Census data provides quantitative evidence of language usage in Oulu, WI, and indicates the preservation of Finnish immigrants’ native language and suggests a high degree of bilingualism within the community. This growth of bilingualism indicates the beginnings of a shift in favour of English. This language shift and growth of bilingualism supported a change in identity from Finnish to Finnish-American. Furthermore, this quantitative data is corroborated by local histories and interviews with long-time residents of the community discussing the creation and discontinuation of local stores and traditions. A number of heritage speakers of Finnish in Oulu are still alive today, as is evident pride in the town’s history and heritage.
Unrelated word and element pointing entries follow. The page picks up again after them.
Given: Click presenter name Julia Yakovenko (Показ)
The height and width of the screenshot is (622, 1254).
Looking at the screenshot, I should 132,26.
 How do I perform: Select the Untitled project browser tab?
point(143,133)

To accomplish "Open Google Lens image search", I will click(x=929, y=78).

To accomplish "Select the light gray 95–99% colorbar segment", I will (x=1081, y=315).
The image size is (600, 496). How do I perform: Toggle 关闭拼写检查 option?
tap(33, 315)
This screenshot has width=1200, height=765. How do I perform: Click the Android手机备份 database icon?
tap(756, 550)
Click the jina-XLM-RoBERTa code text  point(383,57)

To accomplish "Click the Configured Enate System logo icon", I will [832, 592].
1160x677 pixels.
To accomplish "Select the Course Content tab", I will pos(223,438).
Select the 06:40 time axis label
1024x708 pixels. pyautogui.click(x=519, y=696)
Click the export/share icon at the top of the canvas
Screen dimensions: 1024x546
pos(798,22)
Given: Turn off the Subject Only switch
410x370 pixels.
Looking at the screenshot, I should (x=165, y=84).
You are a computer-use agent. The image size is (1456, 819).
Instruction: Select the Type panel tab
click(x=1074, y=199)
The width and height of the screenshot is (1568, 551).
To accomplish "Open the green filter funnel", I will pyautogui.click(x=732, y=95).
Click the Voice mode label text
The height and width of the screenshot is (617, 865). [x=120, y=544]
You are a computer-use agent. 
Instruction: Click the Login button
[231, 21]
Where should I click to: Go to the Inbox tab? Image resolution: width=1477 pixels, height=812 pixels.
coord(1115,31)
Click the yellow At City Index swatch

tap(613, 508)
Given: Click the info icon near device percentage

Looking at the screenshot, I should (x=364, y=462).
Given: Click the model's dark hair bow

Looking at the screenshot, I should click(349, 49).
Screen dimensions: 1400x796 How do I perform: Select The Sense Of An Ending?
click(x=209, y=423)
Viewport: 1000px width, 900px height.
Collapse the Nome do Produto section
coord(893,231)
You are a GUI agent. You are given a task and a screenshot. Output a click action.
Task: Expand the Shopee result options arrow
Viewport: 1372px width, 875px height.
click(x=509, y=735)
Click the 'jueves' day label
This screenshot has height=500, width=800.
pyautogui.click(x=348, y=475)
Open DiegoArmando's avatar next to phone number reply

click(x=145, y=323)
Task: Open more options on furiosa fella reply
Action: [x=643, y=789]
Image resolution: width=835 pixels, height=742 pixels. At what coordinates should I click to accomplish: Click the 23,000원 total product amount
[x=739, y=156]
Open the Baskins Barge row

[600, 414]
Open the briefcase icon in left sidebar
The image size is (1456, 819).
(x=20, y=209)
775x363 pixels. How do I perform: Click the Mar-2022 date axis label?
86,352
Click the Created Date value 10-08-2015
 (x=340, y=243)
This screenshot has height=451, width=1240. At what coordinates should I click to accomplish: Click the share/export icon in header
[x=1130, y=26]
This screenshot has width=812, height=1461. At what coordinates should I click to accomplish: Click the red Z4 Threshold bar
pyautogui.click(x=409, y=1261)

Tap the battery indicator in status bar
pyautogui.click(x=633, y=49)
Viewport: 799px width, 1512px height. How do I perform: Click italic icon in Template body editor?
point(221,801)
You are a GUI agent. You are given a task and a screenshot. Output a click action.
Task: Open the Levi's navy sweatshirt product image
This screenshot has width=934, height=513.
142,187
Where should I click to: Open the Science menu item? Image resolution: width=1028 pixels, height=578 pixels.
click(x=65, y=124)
That Oulu still maintains this pride is a testimony to the Finnish-American identity this community has created and continues to perform despite the effects of verticalization on this community and others across the Upper Midwest.

Acknowledgements

I would like to thank Dr. Thomas DuBois, Dr. Joseph Salmons, colleagues Dr. Samantha Litty and Lauren Poyer, and two anonymous reviewers for their comments and advice on previous drafts of this article. All errors and oversights are my own. I’d also like to thank the people of Oulu, WI, who were kind enough to share their time and memories with me during fieldwork trips in May and October 2016.